Building an (somewhat) automated analysis suite on a Mac Part 2


Update: The same techniques outlined here will also work on Windows, though the specifics may vary - same with Part 1 (it's probably even easier to setup the database on Windows) 

Following on from Part 1 - it's unsurprisingly... Part 2! So we're at a stage now where we can read data in Excel from our database... but there's no real automation going on here, right?

Well, let's begin to solve that. There are a few goals here:
  1. Keep it simple, stupid
  2. Keep it flexible
  3. Expect change
  4. New data sources should be quick to add
  5. Keep it simple, stupid
To be honest, this is the goal of most good software systems, sometimes people chuck in DRY, but I'm not going to call it out as a goal - lest I take it to extremes and waste time. Though I will add, if you ignore DRY as a hard and fast design principle as I'm going to do, you should follow The Boy Scout Rule to identify and remove any duplication over time.

So first off, we need to think about what this system is going to look like, while it's fun and some people might think it's "Agile" (it isn't) to jump straight into the code without a plan - it's always a good idea to sketch things out and have a rough idea of where we are going. (Anecdote: I once had a co-worker tell me business plans were a waste of time - he then joined a new company as some kind of director/co-founder, needless to say when I got a call from one of their recruiters, I turned down the job on the spot.)

Thankfully in this instance our system is quite a simple one and the reason I'm breaking it down quite so much is because several people I've spoken with online recently  have expressed an interest in learning how to code, and I find that understanding some of these more philosophical aspects of programming - i.e. the "Why?" help you focus better on the "How?" - blindly copying and pasting bits of code from a tutorial will not teach you how to think like a programmer or think how to break a larger project down into easy to digest pieces. (Though it will teach you some of the "rules" of programming)

The first part of our system, we already solved in Part 1 - we have a database, and we have a way of accessing that database in a way where we can manipulate the data using common tools and leveraging (well, unless you are me and still need to go through a few of these) existing toolsets and knowledge we have.

But what about the rest of the system? Well, first we need to discuss a little bit about what we want to accomplish.

  1. Take some kind of data from an online source
  2. Do some basic manipulations and tidy up on it
  3. Put it in a database
  4. Make this process repeatable
  5. Make this process expandable
  6. Avoid duplicated data
So we have some defined objectives and goals now (yeah, I know they are kind of mixed together). To cut a long story short, we are going to build a system to download data from several online sources, massage the data so that it goes into a database, and use a combination of things to ensure we don't put duplicated data into the database when we re-run our program.

§ Material provided
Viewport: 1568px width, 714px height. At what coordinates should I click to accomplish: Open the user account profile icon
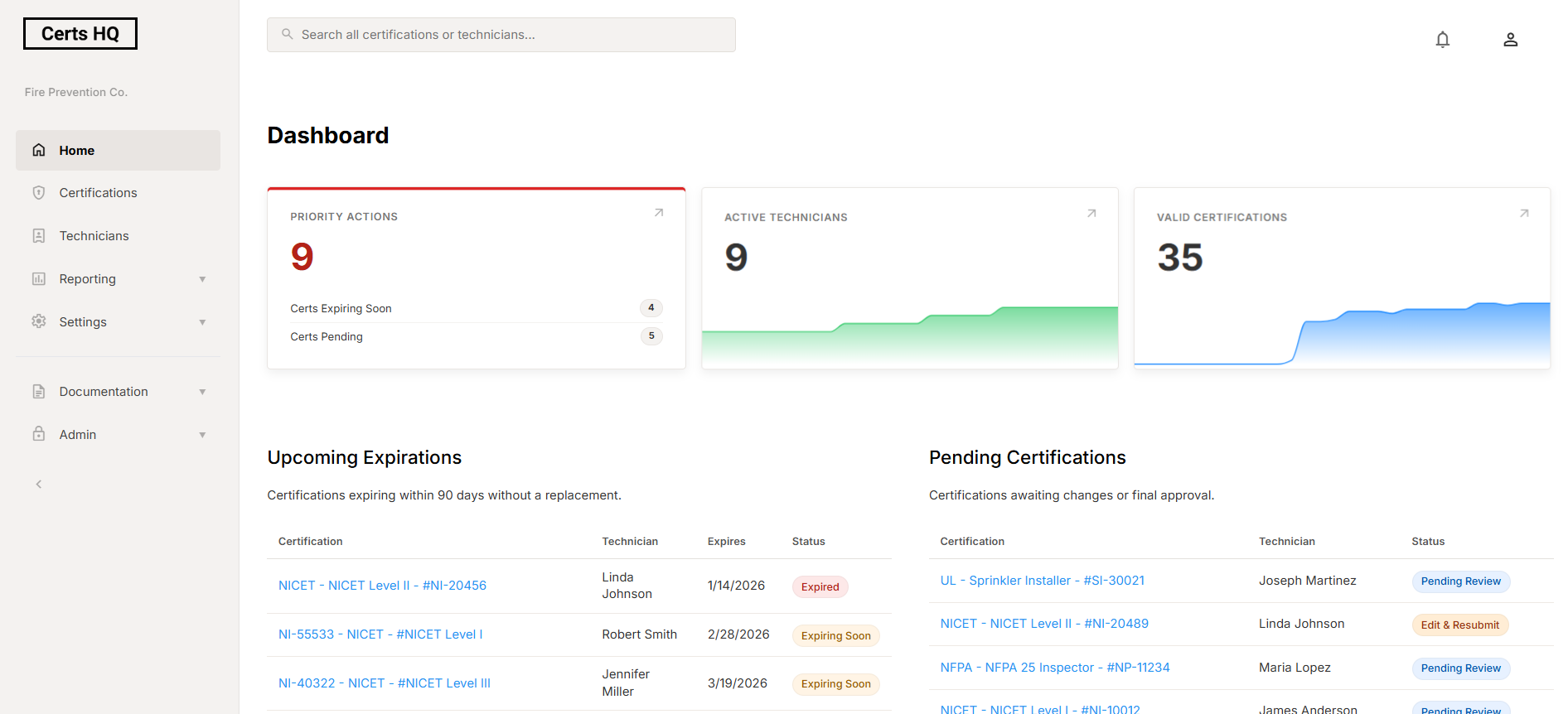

§ What you will do
A: In the post about building an analysis suite on a Mac, copy word for word the passage from "Building an (somewhat)" up to and including "on here, right?".
B: In the post about building an analysis suite on a Mac, which rule does the writer say to follow to find and remove duplication over time if DRY is ignored?
C: Extend the post about building an analysis suite on a Mac, starting right after its last sentence.

§ Outputs for the tasks
A:
Building an (somewhat) automated analysis suite on a Mac Part 2


Update: The same techniques outlined here will also work on Windows, though the specifics may vary - same with Part 1 (it's probably even easier to setup the database on Windows) 

Following on from Part 1 - it's unsurprisingly... Part 2! So we're at a stage now where we can read data in Excel from our database... but there's no real automation going on here, right?

B: The Boy Scout Rule.

C:
The observant amongst you will have noticed that I haven't yet mentioned "automation" - well, spoilers, the automation aspect will be in Part 3 of this series, however, our goal here is to give us a framework that we can automate, so they're related ;)

So the easiest way to do this is to make use of REST API calls, in short we will basically download some JSON data from a web URL. For those not familiar with JSON, there's an example below, it's basically just some keys and some values stored in a format that is fairly easy for both machines and people to read (though it can get a bit confusing for people as the data complexity increases).

For this demo, we're going to use data about Bitcoin, the prime reason for this is that there is lots of readily available data that is free - and as can be seen from some of the data sources, there are some interesting choices available to us that would be much more work to put together for other assets (though I look forward to doing something like this in the future once I've got this system working!)

So, our system diagram looks a little bit like this:

(Diagram created on draw.io)

We download data from many third party systems, processes it, and put it in our database. Before we jump into programming lets list out some of the desired data sources - not all of these have a publicly available API, but they are all public data, in some instances we might have to do a bit of research to find out how to pull down the data which are out of the scope of this post.

The following table is directly copy pasted from a document I wrote when I first had this idea.


Name
Documentation
Notes
Desired Data
Tiingo
Gives good prices across many exchanges
Price (OHLC), Trading Volume, Number of Trades
Tiingo News
Good news feed with many sources
News volume, possibly sentiment
StockTwits
Sadly public API is quit limited, but maybe can screenscrape 
Public sentiment
CoinmarketCap
Data about the market cap and current rating of BTC
Rank, Supply, Market Cap, 24h volume, etc
Blockchain.info
Information about the state of the BTC network
TX Rate, Current Difficulty, Next Retarget, Miners Rev, etc, etc 
Google Trends
Get an idea of how much bitcoin/btc is being search for over time
bitcoin, btc, blockchain


Another idea that I had later, which I ended up putting in, was GitHub - from here we can get information about the number of times Bitcoin's code was changed and when (along with other metrics) given the uniqueness of Cryptocurrencies as an asset class, I thought this was something that could prove useful. To think broader picture - perhaps if you are looking at a company that is doing some kind of open source software as part of it's business you may wish to do something similar.

You'll notice Tiingo in there again, I tend to use Tiingo quite a lot as it's cheap, has pretty clean, useful data compared to most other sources and the founder Rishi is a really nice guy. However, you could also pull some of this same data from (i.e. the OHLC crypto prices) from the exchanges directly - however the consolidated feed from Tiingo saves me quite a bit of time. Another consideration and one that isn't yet catered to, is that the Tiingo feed provides a weighted average across all the exchanges (it's also possible to pull information about each price on each exchange) so a future expansion might be to store not only this, but also the data from each exchange individually to see if there are any Stat Arb opportunities or perhaps some other oddities in the data we can make use of.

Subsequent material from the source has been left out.